__PASAJE SELECCIONADO__
7. Finalmente, preparar el camino es adornar el corazón, es hermosearlo con buenas obras y


virtudes. En estos días que preceden a la Navidad, venzamos la pereza y el desgano, y hagamos
nuestras oraciones con renovado fervor, pidiendo al Señor que venga a habitar nuestras almas.
Cumplamos nuestras obligaciones familiares o de trabajo con mayor generosidad, con ánimo de
servir a Dios y al prójimo. Busquemos la ayuda de la Gracia en los sacramentos, ante todo en la
santa Eucaristía.

Sólo así podremos adornar nuestro corazón. Sólo así, Jesucristo encontrará en nosotros, no la
pobreza de la gruta de Belén, sino una digna habitación, cálida de afectos, para el Rey de Cielos y
tierra. Sólo así alcanzaremos la verdadera y profunda alegría que da la práctica de la fe.

__REGISTROS DE DATOS__
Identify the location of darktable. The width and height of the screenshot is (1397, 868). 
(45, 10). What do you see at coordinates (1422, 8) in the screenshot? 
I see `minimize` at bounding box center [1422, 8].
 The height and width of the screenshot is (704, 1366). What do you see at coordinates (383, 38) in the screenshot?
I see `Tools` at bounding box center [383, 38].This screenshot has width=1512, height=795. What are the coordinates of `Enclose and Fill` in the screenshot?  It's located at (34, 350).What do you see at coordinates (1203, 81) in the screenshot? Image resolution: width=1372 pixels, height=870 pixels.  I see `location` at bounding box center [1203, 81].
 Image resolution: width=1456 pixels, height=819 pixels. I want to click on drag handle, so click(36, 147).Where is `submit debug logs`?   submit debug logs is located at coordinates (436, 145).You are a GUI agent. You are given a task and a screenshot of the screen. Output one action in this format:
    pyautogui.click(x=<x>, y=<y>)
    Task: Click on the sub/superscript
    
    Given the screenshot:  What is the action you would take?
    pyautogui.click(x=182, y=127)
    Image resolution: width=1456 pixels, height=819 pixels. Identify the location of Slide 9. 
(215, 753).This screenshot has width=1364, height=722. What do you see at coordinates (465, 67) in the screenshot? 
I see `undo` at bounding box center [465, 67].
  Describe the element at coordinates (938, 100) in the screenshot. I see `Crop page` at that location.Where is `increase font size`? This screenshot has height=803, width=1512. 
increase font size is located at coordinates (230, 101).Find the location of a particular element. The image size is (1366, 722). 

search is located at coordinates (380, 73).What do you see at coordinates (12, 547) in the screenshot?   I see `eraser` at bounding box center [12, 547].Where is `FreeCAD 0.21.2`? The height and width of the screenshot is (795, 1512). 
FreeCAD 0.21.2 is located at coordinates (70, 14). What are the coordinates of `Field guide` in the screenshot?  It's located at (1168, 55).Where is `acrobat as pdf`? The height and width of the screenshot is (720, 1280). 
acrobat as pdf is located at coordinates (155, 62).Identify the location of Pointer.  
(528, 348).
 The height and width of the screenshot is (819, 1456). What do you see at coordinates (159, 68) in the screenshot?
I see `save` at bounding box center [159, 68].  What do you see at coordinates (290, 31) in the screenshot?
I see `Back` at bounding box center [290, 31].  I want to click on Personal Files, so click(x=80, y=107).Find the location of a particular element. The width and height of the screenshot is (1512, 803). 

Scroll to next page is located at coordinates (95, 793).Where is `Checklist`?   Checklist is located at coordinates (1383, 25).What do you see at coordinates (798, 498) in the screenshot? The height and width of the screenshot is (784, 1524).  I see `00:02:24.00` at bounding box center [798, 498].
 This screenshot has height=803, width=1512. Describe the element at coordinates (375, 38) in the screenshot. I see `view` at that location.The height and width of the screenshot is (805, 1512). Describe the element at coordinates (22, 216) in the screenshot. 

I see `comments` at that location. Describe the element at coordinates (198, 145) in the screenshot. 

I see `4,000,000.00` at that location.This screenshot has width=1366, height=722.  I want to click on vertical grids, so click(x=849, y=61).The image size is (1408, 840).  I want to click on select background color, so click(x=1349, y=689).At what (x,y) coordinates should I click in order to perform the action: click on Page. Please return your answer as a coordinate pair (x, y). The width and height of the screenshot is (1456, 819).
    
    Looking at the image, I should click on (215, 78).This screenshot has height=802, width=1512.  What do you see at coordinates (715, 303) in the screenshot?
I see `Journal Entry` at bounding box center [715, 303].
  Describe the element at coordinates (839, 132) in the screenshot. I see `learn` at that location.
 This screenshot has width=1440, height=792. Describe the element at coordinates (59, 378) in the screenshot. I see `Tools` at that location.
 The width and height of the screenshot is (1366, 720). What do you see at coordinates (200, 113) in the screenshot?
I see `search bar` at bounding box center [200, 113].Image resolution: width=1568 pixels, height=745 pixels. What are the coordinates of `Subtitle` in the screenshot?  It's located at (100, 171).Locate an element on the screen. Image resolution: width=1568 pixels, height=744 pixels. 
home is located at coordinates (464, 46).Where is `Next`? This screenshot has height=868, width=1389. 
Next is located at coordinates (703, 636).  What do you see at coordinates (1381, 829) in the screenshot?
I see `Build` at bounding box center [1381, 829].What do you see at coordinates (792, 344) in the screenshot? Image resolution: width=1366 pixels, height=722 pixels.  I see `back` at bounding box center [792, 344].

__CONJUNTO DE TAREAS__
1 – Traduzca al inglés esta oración del pasaje seleccionado: "Busquemos la ayuda de la Gracia en los sacramentos, ante todo en la santa Eucaristía."
2 – Responda brevemente, según el pasaje seleccionado:
(a) ¿Qué deben vencerse en los días que preceden a la Navidad?
(b) ¿Con qué ánimo deben cumplirse las obligaciones familiares o de trabajo?
(c) ¿Qué alegría se alcanzará?
3 – Transcriba del pasaje seleccionado el fragmento comprendido entre "virtudes. En estos" y "santa Eucaristía.", ambos inclusive.

__RESPUESTAS__
1 – Let us seek the help of Grace in the sacraments, above all in the Holy Eucharist.

2 –
(a) La pereza y el desgano.
(b) Con ánimo de servir a Dios y al prójimo.
(c) La verdadera y profunda alegría que da la práctica de la fe.

3 –
virtudes. En estos días que preceden a la Navidad, venzamos la pereza y el desgano, y hagamos
nuestras oraciones con renovado fervor, pidiendo al Señor que venga a habitar nuestras almas.
Cumplamos nuestras obligaciones familiares o de trabajo con mayor generosidad, con ánimo de
servir a Dios y al prójimo. Busquemos la ayuda de la Gracia en los sacramentos, ante todo en la
santa Eucaristía.